Re: 4k read buffer is too small
by quester (Vicar) on Jun 17, 2008 at 07:07 UTC
    When sgifford mentioned tcpdump it reminded me: on a normal Ethernet segment, the MTU (maximum size of a packet) is customarily set to 1500 bytes. You could probably make the internal workings of NFS more efficient by raising the MTU, which will reduce the number of packets.

    Be wary of the following, though:

    (1) routing packets from a circuit with a large MTU to a circuit with a smaller one can cause occasional odd problems; for example distant web sites behind firewalls that block ICMP "path MTU exceeded" messages may not be able to send you pages more than 1500 bytes long any more. You may need to keep the NFS between your client and the servers on an isolated network to avoid this kind of problem. The client and servers could have interfaces to other networks in order to talk to your other equipment, as long as traffic isn't routed between the networks.

    (2) You need jumbo or giant frame support, which is only common on Gigabit and faster Ethernet. Note that there is no vendor-independent standard for exact how big a jumbo frame can be, but Cisco suggests 9216 bytes.

    It's very difficult to generalize about how much jumbo packets really help, because there is so much variation in how much of the overhead of breaking up data into multiple packets and then reassembling it can be offloaded onto dedicated hardware. But if you have the appropriate switches and NIC cards, it might be worth a quick benchmark.

    As a starting point, HP ran a benchmark of 9000 vice 1500 byte MTU on GigE, and showed around 43% better throughput and around 27% less CPU on the receive side and 43% less CPU on the transmit site.

Re: 4k read buffer is too small
by starbolin (Hermit) on Jun 16, 2008 at 20:30 UTC

    voeckler writes:

    ... I kindly disagree that 4k is enough for everybody.
    I don't mean to be difficult but that's not what graff said. What he said was 4k a compromise that didn't adversely impact the implementation of perl for majority of users. I'm sure the 4k number is tied to the 'small' sbrk request size, so I'm think increasing beyond 4k is going to mean tweeking malloc. Perhaps also increasing the number of buffers used in parsing an input stream into line chunks.

    Now for one of those dumb, it's-not-my-budget, questions: Why not buy ( or ask for) a bigger local disk? 8GB is small now days.


    s//----->\t/;$~="JAPH";s//\r<$~~/;{s|~$~-|-~$~|||s |-$~~|$~~-|||s,<$~~,<~$~,,s,~$~>,$~~>,, $|=1,select$,,$,,$,,1e-1;print;redo}
      Concerning bying new disks: I was trying to make an example with numbers with the 8GB case, to show that it is already doing bad things to the NFS server.
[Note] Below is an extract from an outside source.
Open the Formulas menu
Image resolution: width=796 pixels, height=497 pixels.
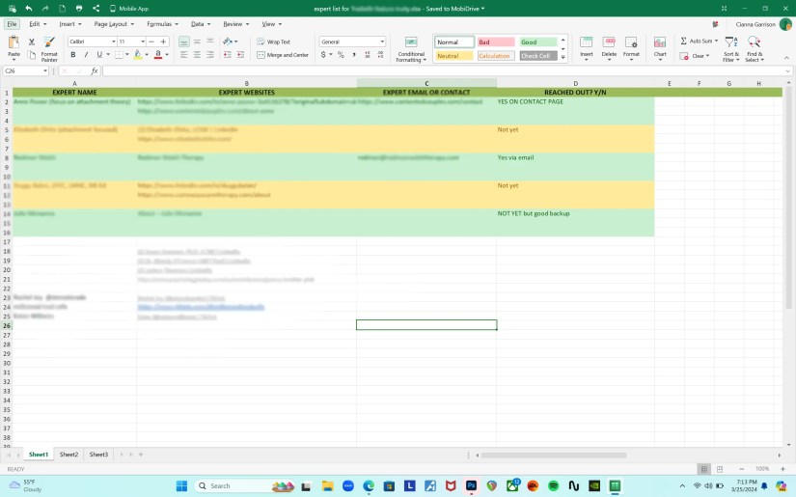click(x=162, y=24)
In actuality, the local disks on our machines permit 60 GB scratch each. However, some rule files are 123 GB (and 500 mio lines).
Re: 4k read buffer is too small
by sgifford (Prior) on Jun 17, 2008 at 03:40 UTC

    You might want to look at your NFS client to see if it can be of any help. Readahead could help here a great deal without changing Perl; look at the rsize NFS option, and any other options you have in your NFS client. You will need to test by running tcpdump or looking at your NFS stats, since Perl will still be doing 4K reads, but the OS will be doing larger reads behind the scenes.

    If you're only reading the file from beginning to end, another useful trick is to write a small program to read files in whatever blocksize you need (for example with sysread) and write them to standard output; then you can run that program and pipe its output to your actual program, which can read from the pipe in 4KB blocks without affecting how the NFS server is accessed. If you need to seek around this won't work, but sometimes it can be helpful.
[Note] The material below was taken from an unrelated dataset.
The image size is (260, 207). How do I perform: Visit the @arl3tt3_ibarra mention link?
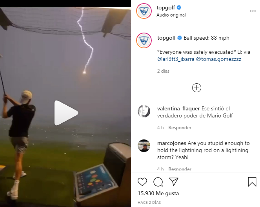point(176,59)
      If you're only reading the file from beginning to end, another useful trick is to write a small program to read files in whatever blocksize you need (for example with sysread) and write them to standard output; then you can run that program and pipe its output to your actual program, which can read from the pipe in 4KB blocks without affecting how the NFS server is accessed. If you need to seek around this won't work, but sometimes it can be helpful.

      Yes, strong agreement to this trick. My office neighbor also suggested this work-around, since we have at least 2 CPUs per node, and up to 8 CPUs per node, but most often, the actual computation only takes 1 CPU. CPU cycles are cheap!
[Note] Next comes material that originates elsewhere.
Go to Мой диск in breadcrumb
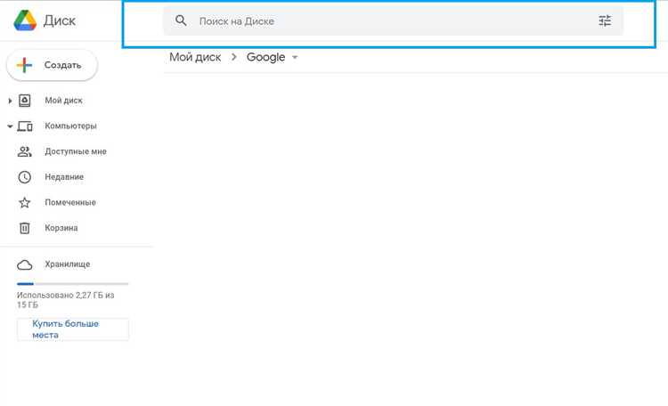The image size is (668, 406). pyautogui.click(x=195, y=57)
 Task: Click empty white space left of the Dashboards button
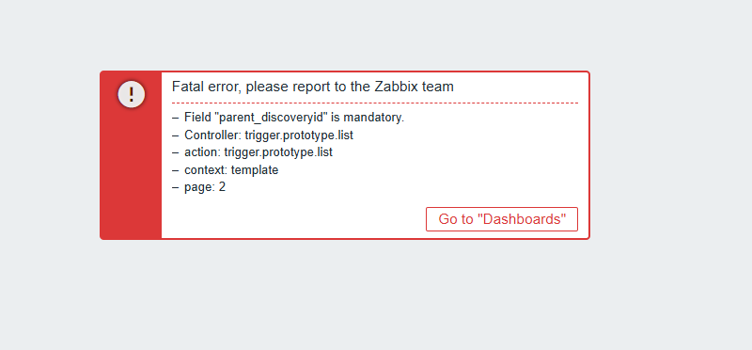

      As for the NFS client tuning, I will convey the message, but I suspect that the admins already did quite a bit of tuning. After all, our directory requests are served from a different physical machine than the data blocks. Myself, I don't have god privileges on any of the machines.

      XXX:/export/samfs-XXX01 /auto/XXX-01 nfs rw,nosuid,noatime,rsize=32768 +,wsize=32768,timeo=15,retrans=7,tcp,intr,noquota,rsize=32768,wsize=32 +768,addr=10.125.0.8 0 0

      The readahead sounds intriguing. How would it work, if 200 clients tried to read the same file, though slightly offset in start time? Wouldn't read-ahead aggravate the server load in this case?

        XXX:/export/samfs-XXX01 /auto/XXX-01 nfs rw,nosuid,noatime,rsize=32768 +,wsize=32768,timeo=15,retrans=7,tcp,intr,noquota,rsize=32768,wsize=32 +768,addr=10.125.0.80 0
        Interesting, that should be reading in 32KB blocks. You would still see 4K blocks with strace, though, which might be throwing off your analysis. Try seeing if the output of nfsstat or tcpdump matches what you'd expect from strace. If you find that it actually is reading in larger blocks, your sysadmins can try increasing rsize further.

        Also, I seem to recall that you need NFSv3 to read blocks larger than 16K, so if you're not getting the full 32K you are asking for, you might want to look at that.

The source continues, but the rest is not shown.